= Claude Hobday =

English double-bass player

Claude Hobday (12 May 1872, Faversham, Kent – 10 March 1954, Surbiton, England) was an English double-bass player, a member of a well-known musical family, who took part in various early chamber-music recordings.

==Biography==
===Early life===
Claude Hobday was the younger brother of the violist Alfred Charles Hobday (1870–1942) and the brother-in-law of the pianist Ethel Hobday (née Sharpe).

He studied with A.C. White at the Royal College of Music in London from 1888-1892.

===Career===
He played in leading orchestras, including the Royal English Opera under Sir Arthur Sullivan, the Glasgow Choral Union under Augustus Manns, the Scottish Orchestra under George Henschel, in the Richter Concerts in London, in the London Symphony Orchestra as a founding member from 1904–10, and BBC Symphony Orchestra in 1930–1940, as well as joining the Beecham Symphony Orchestra from 1910–16; some say he has spent time the Royal Philharmonic Orchestra.

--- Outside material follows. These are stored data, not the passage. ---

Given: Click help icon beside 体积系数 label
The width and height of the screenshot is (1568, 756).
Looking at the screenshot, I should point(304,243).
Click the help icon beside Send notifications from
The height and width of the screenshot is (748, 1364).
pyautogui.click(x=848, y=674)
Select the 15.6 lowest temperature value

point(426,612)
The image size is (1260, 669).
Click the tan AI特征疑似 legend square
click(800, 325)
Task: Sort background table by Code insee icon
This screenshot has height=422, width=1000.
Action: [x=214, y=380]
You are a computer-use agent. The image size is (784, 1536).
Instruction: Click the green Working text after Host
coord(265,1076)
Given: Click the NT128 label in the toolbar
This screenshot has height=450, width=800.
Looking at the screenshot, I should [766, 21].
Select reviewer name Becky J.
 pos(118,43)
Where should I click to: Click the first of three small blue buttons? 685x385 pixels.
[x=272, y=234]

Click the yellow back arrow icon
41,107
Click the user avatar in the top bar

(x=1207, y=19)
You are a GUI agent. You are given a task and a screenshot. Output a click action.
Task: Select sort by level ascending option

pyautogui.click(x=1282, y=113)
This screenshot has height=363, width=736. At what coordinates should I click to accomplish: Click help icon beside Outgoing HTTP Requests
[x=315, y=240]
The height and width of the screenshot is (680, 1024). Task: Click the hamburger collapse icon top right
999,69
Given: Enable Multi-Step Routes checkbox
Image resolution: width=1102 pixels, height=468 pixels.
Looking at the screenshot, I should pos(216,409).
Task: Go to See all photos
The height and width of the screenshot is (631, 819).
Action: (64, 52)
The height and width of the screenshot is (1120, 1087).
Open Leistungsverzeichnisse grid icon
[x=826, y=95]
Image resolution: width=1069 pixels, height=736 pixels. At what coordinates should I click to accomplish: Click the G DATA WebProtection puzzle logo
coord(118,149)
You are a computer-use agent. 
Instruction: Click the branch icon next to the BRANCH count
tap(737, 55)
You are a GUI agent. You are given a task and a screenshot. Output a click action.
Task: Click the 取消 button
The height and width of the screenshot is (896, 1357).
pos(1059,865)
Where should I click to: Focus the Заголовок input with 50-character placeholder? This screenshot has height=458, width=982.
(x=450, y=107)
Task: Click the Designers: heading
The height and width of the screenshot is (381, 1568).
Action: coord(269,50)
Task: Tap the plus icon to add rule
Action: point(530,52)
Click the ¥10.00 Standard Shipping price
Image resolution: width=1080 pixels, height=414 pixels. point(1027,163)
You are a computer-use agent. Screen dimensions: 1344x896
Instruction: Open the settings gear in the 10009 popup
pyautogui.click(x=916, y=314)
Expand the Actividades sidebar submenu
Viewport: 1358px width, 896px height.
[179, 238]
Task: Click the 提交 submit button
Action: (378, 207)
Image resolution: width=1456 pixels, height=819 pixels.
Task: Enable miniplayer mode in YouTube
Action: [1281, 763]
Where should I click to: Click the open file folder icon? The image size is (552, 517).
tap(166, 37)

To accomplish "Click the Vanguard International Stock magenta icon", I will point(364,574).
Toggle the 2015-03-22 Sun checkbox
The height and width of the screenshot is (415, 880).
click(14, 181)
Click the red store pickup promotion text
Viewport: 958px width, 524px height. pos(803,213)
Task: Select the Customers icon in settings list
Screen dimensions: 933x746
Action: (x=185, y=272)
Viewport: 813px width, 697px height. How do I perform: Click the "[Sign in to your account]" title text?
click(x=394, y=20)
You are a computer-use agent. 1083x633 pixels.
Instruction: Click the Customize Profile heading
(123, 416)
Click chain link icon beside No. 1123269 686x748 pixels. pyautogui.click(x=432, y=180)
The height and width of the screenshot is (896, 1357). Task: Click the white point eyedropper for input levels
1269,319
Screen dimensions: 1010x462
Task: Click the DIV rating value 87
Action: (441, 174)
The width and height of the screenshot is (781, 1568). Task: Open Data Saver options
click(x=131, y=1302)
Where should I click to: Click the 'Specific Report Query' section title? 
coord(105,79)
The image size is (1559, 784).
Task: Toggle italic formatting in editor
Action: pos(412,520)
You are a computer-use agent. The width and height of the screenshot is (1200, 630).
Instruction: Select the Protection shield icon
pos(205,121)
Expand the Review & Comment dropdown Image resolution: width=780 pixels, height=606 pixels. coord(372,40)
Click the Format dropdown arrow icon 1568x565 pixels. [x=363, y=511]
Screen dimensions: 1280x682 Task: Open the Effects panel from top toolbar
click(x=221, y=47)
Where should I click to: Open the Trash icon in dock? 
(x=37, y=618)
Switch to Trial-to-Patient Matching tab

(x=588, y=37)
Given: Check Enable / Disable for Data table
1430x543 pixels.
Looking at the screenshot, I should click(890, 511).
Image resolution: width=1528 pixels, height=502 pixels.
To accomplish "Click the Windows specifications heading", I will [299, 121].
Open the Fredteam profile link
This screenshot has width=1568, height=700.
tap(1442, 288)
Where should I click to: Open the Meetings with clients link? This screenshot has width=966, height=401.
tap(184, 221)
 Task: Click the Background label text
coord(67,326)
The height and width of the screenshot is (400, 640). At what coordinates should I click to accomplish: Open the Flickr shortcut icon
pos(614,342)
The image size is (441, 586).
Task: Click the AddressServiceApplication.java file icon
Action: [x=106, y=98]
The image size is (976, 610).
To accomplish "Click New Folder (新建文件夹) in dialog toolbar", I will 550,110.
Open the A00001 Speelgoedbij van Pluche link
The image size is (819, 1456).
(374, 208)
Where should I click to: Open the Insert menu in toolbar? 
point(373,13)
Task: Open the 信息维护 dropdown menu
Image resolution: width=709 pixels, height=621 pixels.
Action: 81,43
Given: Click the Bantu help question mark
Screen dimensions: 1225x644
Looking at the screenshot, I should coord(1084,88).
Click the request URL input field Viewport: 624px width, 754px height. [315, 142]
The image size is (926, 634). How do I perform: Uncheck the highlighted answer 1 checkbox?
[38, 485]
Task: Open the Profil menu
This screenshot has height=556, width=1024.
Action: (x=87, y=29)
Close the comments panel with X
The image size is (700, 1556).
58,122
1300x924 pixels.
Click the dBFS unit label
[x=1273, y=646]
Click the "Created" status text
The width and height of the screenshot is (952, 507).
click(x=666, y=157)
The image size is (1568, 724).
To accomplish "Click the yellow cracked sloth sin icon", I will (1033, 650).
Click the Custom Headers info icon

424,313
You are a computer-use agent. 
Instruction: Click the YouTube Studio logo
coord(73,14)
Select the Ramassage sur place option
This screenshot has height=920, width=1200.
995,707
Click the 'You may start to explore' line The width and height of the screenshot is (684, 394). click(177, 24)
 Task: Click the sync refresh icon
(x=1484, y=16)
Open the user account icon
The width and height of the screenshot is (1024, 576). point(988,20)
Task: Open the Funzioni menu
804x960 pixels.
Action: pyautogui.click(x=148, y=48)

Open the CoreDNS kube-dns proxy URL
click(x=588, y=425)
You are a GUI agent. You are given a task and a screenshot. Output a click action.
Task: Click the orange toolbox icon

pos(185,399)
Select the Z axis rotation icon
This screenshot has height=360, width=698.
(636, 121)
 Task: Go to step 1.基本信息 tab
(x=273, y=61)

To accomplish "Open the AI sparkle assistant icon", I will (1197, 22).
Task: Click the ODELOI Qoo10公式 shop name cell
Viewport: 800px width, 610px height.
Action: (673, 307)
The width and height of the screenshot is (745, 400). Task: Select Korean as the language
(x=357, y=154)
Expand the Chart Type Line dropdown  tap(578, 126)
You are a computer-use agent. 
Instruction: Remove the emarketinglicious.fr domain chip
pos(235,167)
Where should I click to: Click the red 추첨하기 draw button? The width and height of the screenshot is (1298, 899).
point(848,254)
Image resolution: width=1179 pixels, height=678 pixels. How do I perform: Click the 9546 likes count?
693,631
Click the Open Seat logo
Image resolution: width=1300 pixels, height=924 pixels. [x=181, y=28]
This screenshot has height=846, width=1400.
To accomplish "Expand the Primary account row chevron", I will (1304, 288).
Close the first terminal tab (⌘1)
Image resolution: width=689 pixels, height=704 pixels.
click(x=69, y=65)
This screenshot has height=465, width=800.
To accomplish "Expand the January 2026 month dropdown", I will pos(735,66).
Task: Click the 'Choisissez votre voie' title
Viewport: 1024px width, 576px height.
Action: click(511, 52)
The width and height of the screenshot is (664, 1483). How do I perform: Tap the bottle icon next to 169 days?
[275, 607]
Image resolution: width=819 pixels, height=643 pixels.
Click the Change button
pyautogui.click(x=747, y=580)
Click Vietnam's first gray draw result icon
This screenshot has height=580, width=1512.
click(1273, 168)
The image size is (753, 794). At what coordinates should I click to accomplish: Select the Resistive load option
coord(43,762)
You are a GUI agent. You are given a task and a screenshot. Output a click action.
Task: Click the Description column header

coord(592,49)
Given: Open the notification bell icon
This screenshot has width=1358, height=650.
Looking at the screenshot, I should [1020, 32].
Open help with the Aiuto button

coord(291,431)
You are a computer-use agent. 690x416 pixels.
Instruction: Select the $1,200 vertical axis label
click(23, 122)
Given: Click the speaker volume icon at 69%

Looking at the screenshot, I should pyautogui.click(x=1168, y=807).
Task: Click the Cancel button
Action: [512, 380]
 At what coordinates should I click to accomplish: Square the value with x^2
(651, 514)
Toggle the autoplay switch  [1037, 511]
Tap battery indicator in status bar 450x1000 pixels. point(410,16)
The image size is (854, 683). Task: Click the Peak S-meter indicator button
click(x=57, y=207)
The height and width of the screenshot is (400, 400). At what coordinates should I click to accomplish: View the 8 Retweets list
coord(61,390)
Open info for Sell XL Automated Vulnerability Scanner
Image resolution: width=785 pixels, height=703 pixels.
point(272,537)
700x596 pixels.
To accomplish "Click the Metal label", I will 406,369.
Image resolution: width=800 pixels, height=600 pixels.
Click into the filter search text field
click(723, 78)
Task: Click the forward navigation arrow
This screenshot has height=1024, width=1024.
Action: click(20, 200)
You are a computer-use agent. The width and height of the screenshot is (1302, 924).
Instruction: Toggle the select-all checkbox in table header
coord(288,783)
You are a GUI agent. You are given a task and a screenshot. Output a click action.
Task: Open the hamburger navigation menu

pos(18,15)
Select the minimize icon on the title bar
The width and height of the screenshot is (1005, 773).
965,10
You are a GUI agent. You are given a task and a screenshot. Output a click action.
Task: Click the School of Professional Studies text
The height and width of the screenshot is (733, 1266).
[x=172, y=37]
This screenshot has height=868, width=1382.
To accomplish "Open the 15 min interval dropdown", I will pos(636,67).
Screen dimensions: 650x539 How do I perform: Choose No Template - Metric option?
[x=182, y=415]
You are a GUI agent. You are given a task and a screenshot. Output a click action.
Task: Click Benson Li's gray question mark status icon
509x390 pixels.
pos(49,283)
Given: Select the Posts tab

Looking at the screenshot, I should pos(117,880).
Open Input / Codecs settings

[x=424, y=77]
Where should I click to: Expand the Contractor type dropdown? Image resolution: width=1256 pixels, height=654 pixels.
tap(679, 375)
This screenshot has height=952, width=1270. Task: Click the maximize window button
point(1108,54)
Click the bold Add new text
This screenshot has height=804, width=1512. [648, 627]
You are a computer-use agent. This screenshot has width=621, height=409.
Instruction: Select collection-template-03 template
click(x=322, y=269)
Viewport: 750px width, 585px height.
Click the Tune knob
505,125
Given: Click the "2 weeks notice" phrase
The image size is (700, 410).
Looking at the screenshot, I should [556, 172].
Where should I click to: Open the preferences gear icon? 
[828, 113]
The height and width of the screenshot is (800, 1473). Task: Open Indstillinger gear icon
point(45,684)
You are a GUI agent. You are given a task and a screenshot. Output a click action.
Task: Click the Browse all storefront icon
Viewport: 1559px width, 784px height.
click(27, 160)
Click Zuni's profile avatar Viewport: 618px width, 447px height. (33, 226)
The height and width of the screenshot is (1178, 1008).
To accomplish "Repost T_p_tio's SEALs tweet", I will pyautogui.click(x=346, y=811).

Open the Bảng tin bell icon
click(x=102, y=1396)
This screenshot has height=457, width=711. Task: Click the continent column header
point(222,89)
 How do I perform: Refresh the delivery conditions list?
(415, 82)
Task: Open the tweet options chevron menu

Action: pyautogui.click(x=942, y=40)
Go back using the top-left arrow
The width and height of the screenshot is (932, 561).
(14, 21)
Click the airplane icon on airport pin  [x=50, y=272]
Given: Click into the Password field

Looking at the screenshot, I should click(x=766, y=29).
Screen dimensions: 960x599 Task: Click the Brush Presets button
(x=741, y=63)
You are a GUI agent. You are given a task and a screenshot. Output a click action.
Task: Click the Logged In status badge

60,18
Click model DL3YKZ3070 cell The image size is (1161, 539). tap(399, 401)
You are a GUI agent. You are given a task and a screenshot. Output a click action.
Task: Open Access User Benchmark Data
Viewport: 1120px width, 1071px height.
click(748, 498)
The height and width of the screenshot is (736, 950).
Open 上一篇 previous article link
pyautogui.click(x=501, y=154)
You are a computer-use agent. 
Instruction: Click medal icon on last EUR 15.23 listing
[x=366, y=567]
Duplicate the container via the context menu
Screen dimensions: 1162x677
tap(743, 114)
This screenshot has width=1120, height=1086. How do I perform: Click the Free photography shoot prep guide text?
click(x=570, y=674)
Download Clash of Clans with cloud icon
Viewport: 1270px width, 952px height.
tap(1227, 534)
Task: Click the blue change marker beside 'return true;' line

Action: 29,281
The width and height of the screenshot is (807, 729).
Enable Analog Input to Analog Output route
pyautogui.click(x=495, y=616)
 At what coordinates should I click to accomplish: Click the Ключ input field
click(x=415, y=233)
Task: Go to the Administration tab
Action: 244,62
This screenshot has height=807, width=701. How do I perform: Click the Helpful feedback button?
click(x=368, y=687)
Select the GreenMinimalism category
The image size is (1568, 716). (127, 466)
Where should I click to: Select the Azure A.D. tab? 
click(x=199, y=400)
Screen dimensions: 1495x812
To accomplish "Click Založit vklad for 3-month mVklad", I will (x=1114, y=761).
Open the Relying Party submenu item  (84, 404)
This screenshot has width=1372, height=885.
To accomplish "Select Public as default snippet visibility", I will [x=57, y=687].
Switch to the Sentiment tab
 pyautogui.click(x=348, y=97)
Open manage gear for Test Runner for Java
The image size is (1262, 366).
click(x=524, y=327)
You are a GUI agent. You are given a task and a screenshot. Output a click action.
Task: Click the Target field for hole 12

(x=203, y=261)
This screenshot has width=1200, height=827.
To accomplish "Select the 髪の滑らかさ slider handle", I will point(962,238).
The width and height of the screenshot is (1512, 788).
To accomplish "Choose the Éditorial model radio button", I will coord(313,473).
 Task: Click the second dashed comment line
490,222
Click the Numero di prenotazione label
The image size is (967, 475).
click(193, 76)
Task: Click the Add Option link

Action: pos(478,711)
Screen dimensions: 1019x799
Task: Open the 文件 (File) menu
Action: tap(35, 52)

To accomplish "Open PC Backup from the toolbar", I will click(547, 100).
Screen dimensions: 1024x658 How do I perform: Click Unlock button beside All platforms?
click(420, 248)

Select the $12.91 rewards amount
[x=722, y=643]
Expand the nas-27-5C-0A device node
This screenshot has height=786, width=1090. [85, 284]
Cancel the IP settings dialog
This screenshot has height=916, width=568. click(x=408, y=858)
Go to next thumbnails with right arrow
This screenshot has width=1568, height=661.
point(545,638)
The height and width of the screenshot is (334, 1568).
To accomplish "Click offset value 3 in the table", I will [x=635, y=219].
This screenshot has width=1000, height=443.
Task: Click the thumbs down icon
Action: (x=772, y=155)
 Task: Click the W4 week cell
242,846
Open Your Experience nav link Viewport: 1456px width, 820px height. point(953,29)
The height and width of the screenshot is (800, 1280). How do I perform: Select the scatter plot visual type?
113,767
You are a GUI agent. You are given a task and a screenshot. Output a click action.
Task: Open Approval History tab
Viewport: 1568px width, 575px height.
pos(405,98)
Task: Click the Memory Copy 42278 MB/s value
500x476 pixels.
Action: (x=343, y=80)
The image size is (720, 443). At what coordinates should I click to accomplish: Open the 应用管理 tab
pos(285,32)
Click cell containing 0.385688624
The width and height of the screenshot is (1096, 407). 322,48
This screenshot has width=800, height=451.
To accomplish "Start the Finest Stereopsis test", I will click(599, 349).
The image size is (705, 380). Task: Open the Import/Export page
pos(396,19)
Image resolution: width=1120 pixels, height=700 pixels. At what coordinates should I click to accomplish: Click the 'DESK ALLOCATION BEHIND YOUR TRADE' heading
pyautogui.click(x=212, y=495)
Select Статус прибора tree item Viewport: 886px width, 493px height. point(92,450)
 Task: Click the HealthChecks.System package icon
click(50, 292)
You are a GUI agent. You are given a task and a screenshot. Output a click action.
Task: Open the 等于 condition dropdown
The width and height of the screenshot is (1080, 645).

He retired from playing in 1940. He was professor of double-bass at the Royal College of Music from 1902–46, his pupils including Adrian Beers, Ernest Ineson and Francis Baines. He was a notable collector of basses, owning instruments by Testore, Montagnana, Gasparo da Salò, Gennaro Gagliano, and Vincenzo Panormo.

Hobday was a major chamber musician, appearing in the South Place Concerts for thirty five years.

==Recordings==
Hobday was a prolific recording artist. He appeared with members of the International Quartet (André Mangeot (violin), Frank Howard (viola) and Herbert Withers (cello)) and Wilhelm Backhaus (piano) in an early Austrian His Master's Voice recording of Schubert's Trout Quintet (GC ES 395/8, reissued in 1997 as CD Biddulph [England], LHW 038) (acoustically recorded).

He also appears with the Léner Quartet in the Columbia Records electric microphone recordings of the Beethoven Septet in E flat major and the (1928) Schubert Octet in F major, with Charles Draper (clarinet), E.W. Hinchliffe (bassoon) and Aubrey Brain (French horn).

For His Master's Voice, with the Quatuor Pro Arte, he recorded Mozart's Eine kleine Nachtmusik and, with Artur Schnabel at the piano, a second version of the Trout Quintet. He also played on the Busch Chamber Players' recordings of the Bach Brandenburg Concertos and Orchestral Suites and Mozart's Adagio and Fugue.